The goal here is an exact copy of the entries below, without their pictures.

*** RECORDED INFORMATION Section Begins ***

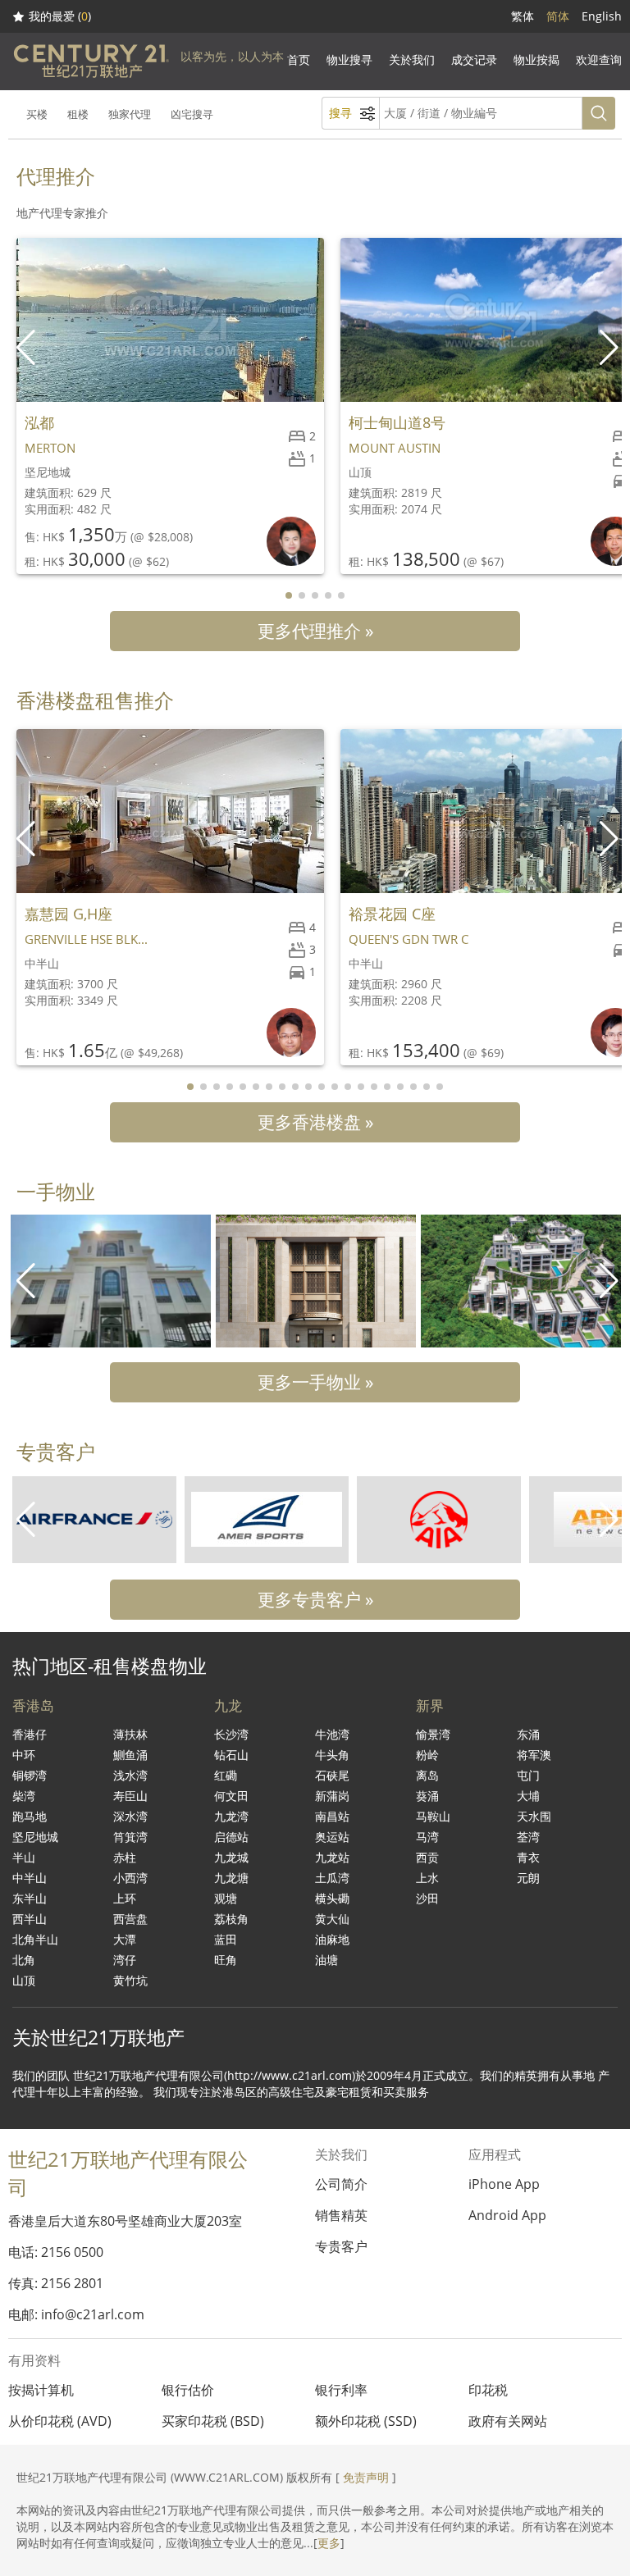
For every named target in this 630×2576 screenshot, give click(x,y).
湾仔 (124, 1959)
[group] (110, 1281)
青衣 (528, 1857)
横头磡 (332, 1898)
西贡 (427, 1857)
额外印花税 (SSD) (366, 2421)
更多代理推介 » (315, 630)
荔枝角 (231, 1918)
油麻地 (332, 1939)
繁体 (522, 16)
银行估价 (188, 2390)
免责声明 (366, 2477)
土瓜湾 (332, 1877)
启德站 (231, 1836)
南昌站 (332, 1816)
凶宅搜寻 (192, 114)
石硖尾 (332, 1775)
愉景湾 (433, 1734)
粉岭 (427, 1754)
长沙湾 (231, 1734)
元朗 (528, 1877)
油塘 (326, 1959)
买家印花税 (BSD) (213, 2421)
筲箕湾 (130, 1836)
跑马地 (29, 1816)
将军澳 (534, 1754)
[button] (611, 348)
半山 (23, 1857)
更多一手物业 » (315, 1381)
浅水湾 (130, 1775)
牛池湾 (332, 1734)
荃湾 (528, 1836)
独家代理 (129, 114)
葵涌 (427, 1795)
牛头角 (332, 1754)
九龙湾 (231, 1816)
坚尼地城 (35, 1836)
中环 (23, 1754)
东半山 (29, 1898)
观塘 (225, 1898)
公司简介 (341, 2184)
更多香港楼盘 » (315, 1121)
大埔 (528, 1795)
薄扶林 (130, 1734)
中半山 (29, 1877)
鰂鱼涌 (130, 1754)
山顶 (23, 1980)
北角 (23, 1959)
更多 (328, 2543)
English (602, 16)
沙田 (427, 1898)
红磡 (225, 1775)
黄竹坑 (130, 1980)
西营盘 (130, 1918)
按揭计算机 (41, 2390)
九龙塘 (231, 1877)
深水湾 (130, 1816)
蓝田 (225, 1939)
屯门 (528, 1775)
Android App (507, 2215)
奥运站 (332, 1836)
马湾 (427, 1836)
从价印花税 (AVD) (60, 2421)
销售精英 (341, 2215)
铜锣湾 (29, 1775)
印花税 (488, 2390)
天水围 (534, 1816)
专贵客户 (341, 2246)
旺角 (225, 1959)
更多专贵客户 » (315, 1599)
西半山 (29, 1918)
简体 (557, 16)
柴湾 (23, 1795)
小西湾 (130, 1877)
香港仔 (29, 1734)
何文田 (231, 1795)
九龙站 (332, 1857)
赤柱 (124, 1857)
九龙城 (231, 1857)
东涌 (528, 1734)
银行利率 (341, 2390)
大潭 (124, 1939)
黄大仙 (332, 1918)
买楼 (37, 114)
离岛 (427, 1775)
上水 (427, 1877)
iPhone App (504, 2184)
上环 (124, 1898)
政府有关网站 (507, 2421)
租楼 (78, 114)
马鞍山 (433, 1816)
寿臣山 (130, 1795)
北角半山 (35, 1939)
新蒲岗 (332, 1795)
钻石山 (231, 1754)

*** RECORDED INFORMATION Section Ends ***

- **OUTPUT FOR THIS TASK**:
For every named target in this 630×2576 screenshot, give click(x,y).
湾仔 (124, 1959)
[group] (110, 1281)
青衣 (528, 1857)
横头磡 (332, 1898)
西贡 (427, 1857)
额外印花税 (SSD) (366, 2421)
更多代理推介 » (315, 630)
荔枝角 (231, 1918)
油麻地 (332, 1939)
繁体 (522, 16)
银行估价 (188, 2390)
免责声明 (366, 2477)
土瓜湾 (332, 1877)
启德站 (231, 1836)
南昌站 (332, 1816)
凶宅搜寻 (192, 114)
石硖尾 (332, 1775)
愉景湾 (433, 1734)
粉岭 (427, 1754)
长沙湾 (231, 1734)
元朗 (528, 1877)
油塘 (326, 1959)
买家印花税 (BSD) (213, 2421)
筲箕湾 (130, 1836)
跑马地 (29, 1816)
将军澳 (534, 1754)
[button] (611, 348)
半山 (23, 1857)
更多一手物业 » (315, 1381)
浅水湾 (130, 1775)
牛池湾 (332, 1734)
荃湾 (528, 1836)
独家代理 (129, 114)
葵涌 (427, 1795)
牛头角 (332, 1754)
九龙湾 (231, 1816)
坚尼地城 (35, 1836)
中环 (23, 1754)
东半山 (29, 1898)
观塘 (225, 1898)
公司简介 (341, 2184)
更多香港楼盘 » (315, 1121)
大埔 (528, 1795)
薄扶林 (130, 1734)
中半山 (29, 1877)
鰂鱼涌 (130, 1754)
山顶 (23, 1980)
北角 (23, 1959)
更多 (328, 2543)
English (602, 16)
沙田 (427, 1898)
红磡 (225, 1775)
黄竹坑 (130, 1980)
西营盘 (130, 1918)
按揭计算机 (41, 2390)
九龙塘 (231, 1877)
深水湾 (130, 1816)
蓝田 (225, 1939)
屯门 (528, 1775)
Android App (507, 2215)
奥运站 (332, 1836)
马湾 (427, 1836)
从价印花税 (AVD) (60, 2421)
销售精英 (341, 2215)
铜锣湾 (29, 1775)
印花税 (488, 2390)
天水围 (534, 1816)
专贵客户 (341, 2246)
旺角 (225, 1959)
更多专贵客户 » (315, 1599)
西半山 (29, 1918)
简体 (557, 16)
柴湾 (23, 1795)
小西湾 (130, 1877)
香港仔 (29, 1734)
何文田 (231, 1795)
九龙站 (332, 1857)
赤柱 (124, 1857)
九龙城 (231, 1857)
东涌 (528, 1734)
银行利率 (341, 2390)
大潭 (124, 1939)
黄大仙 (332, 1918)
买楼 (37, 114)
离岛 (427, 1775)
上水 (427, 1877)
iPhone App (504, 2184)
上环 (124, 1898)
政府有关网站 (507, 2421)
租楼 (78, 114)
马鞍山 (433, 1816)
寿臣山 (130, 1795)
北角半山 (35, 1939)
新蒲岗 (332, 1795)
钻石山 (231, 1754)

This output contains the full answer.